A merry-go-round accelerating uniformly from rest achieves its operating spped of 2.5rpm in 5rev. What is the magnitude of its angular acceleration?

2.5rpm=0.262rad/s

Homework Equations

angular acceleration = change in angular speed / time

The Attempt at a Solution

I've tried every possible thing I could think of. I actually know what the answer is (0.0011rad/s^2) but I can't find how they get to that. The teacher told me that if the final angular speed is 2.5rpm and it takes it 5rev to get that final angular speed, then t=2min.. but it doesn't make sense to me since the merrygoround is not moving at that final speed since t=0. plus, i don't get the right answer using t=120s. so I've tried calculating angular speeds for each revolution, assuming that in rev#1 the merry-go-round goes from 0 to 0.5rpm (=0.0524rad/s), from 0.5 to 1rpm, etc, averaging speeds and without averaging, but i keep getting it wrong. I'm guessing there's a conceptual issue I'm missing in this line of thought.
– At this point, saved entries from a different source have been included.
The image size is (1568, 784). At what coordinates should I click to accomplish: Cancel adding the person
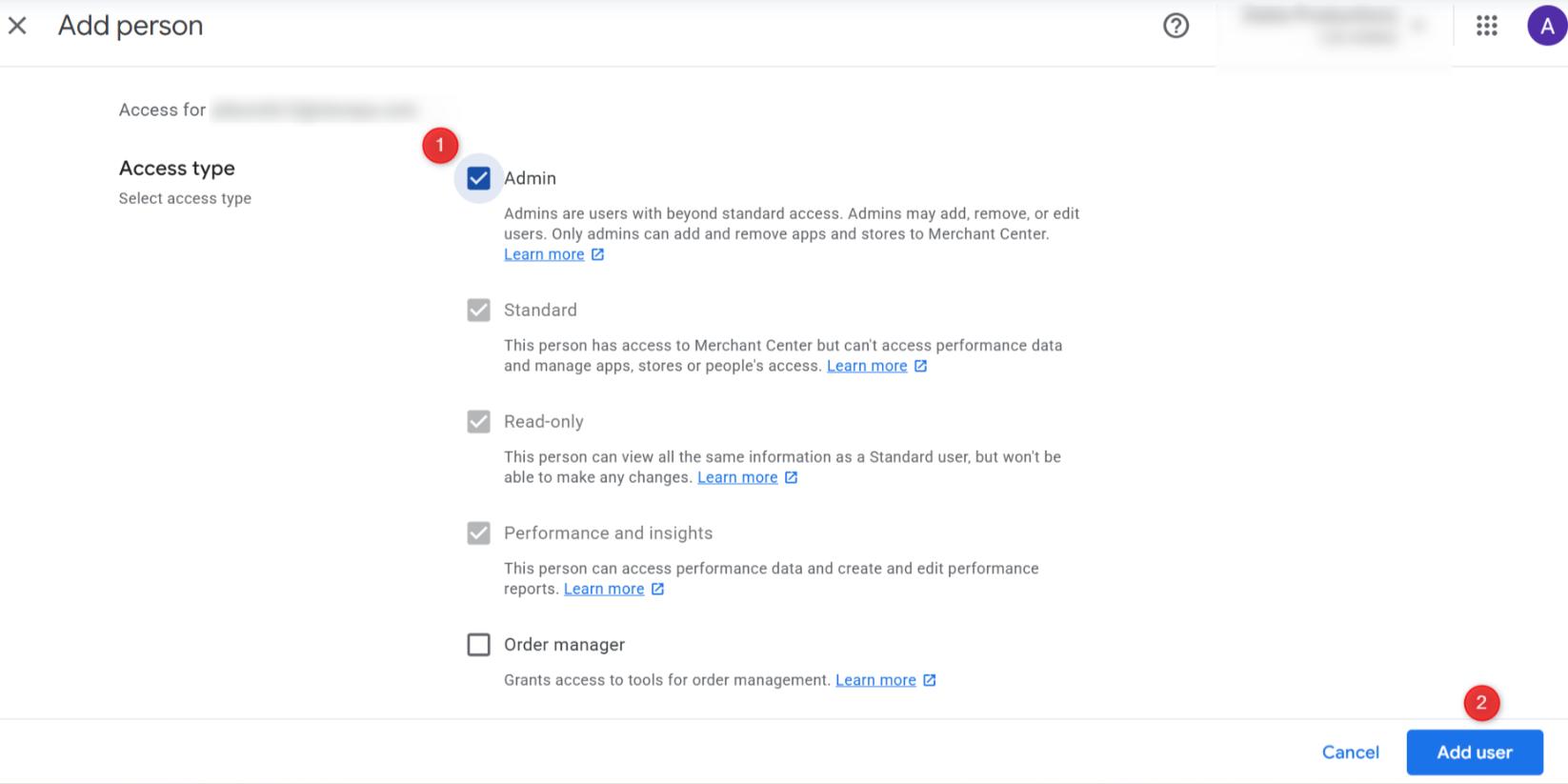[1350, 752]
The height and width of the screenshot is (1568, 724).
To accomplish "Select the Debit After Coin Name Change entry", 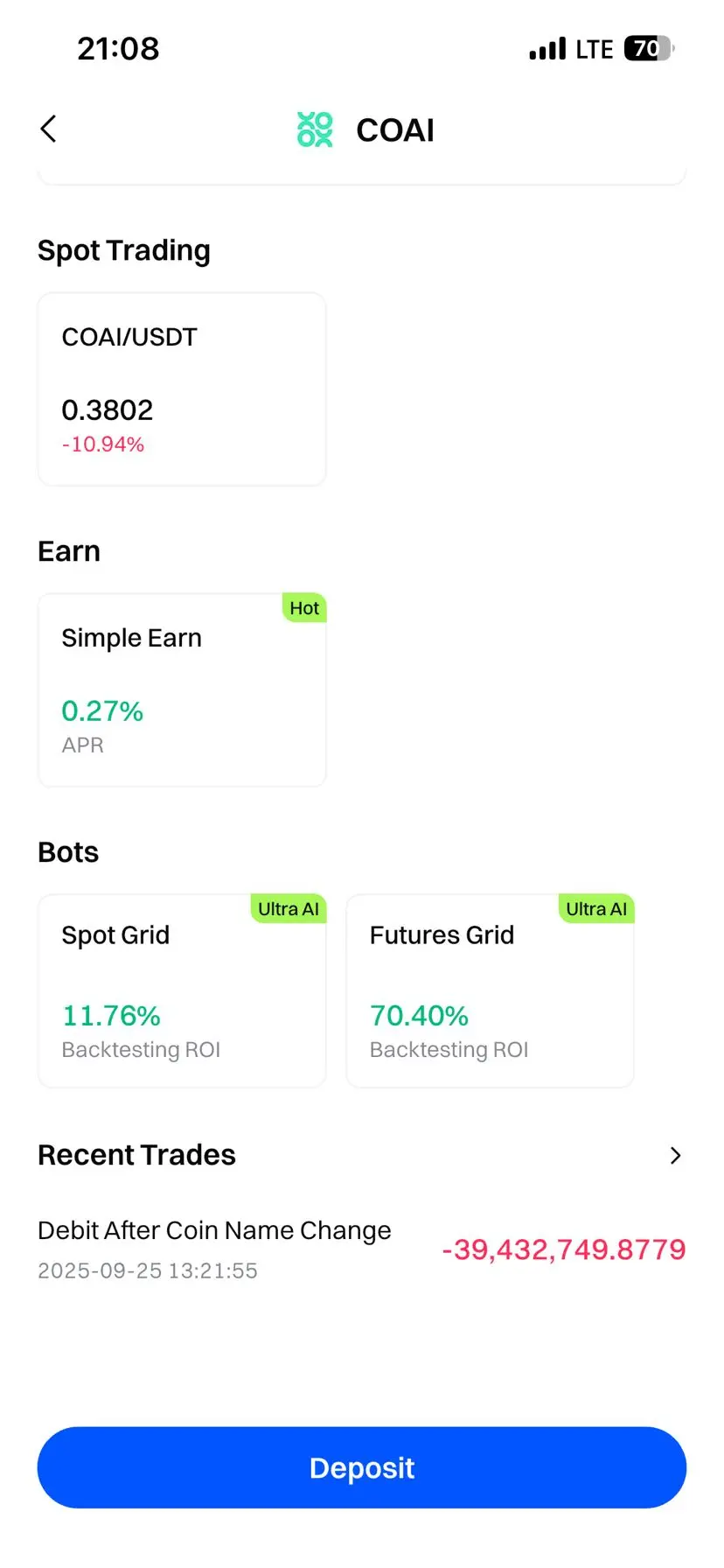I will point(214,1230).

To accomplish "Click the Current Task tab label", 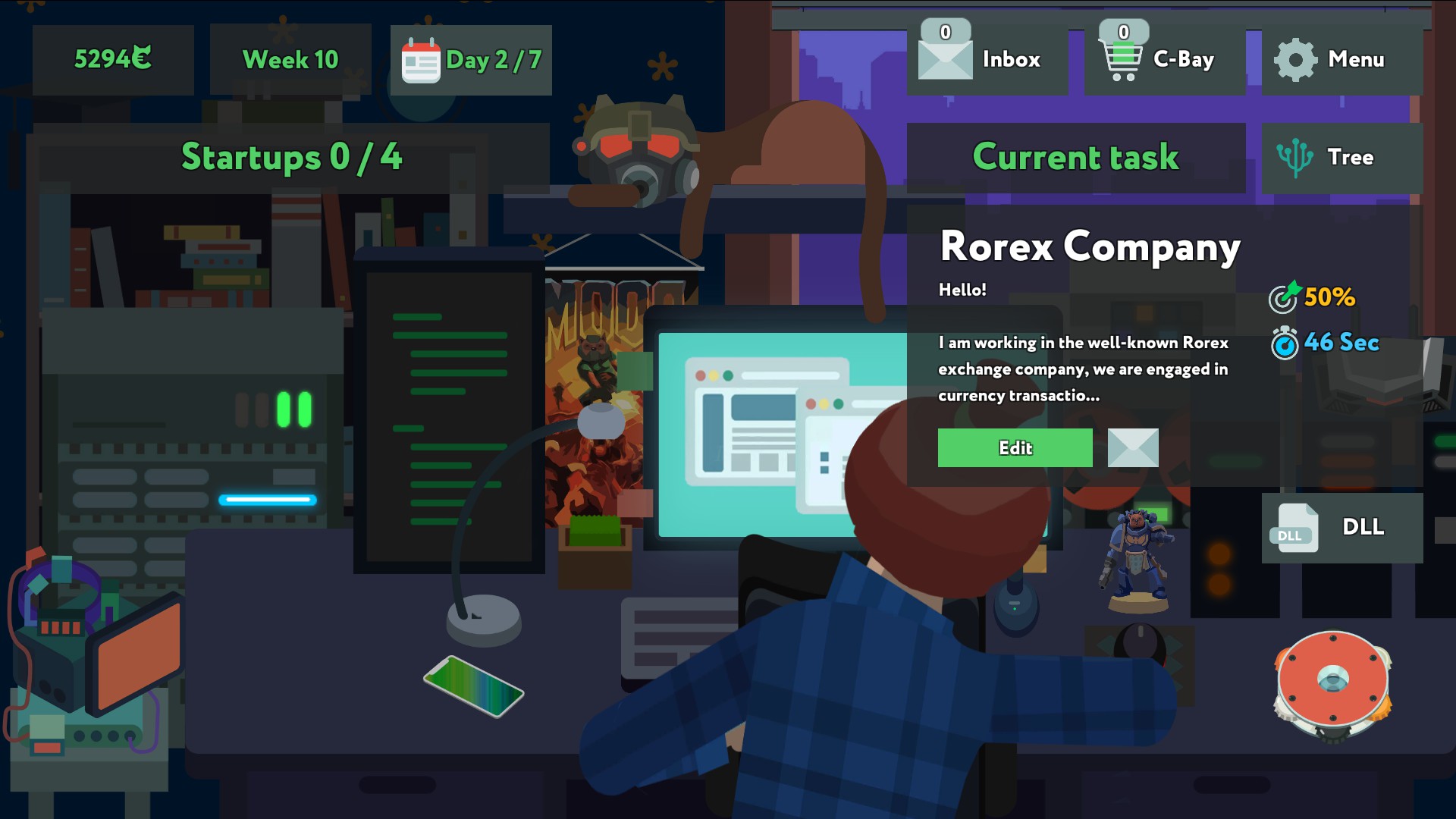I will (1075, 157).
i figured out by the angular acceleration formula that t should equal 238.1s, but I want to know how they get to that number.

 

[rock.freak667]

Do you know the equations of motion for rotation?

Mainly

\omega_f^2 = \omega_i^2 + 2 \alpha \theta

 

[murielglass]

Do you know the equations of motion for rotation?

Mainly

\omega_f^2 = \omega_i^2 + 2 \alpha \theta

Yes! It's in my book too. could i use that one? theta is.. final position - initial position?

What would be my position here? final=10pi rad - initial=0?

that actually makes sense..

 

[murielglass]

Do you know the equations of motion for rotation?

Mainly

\omega_f^2 = \omega_i^2 + 2 \alpha \theta

i get 0.109 :D

thanks so much. God bless you, my friend.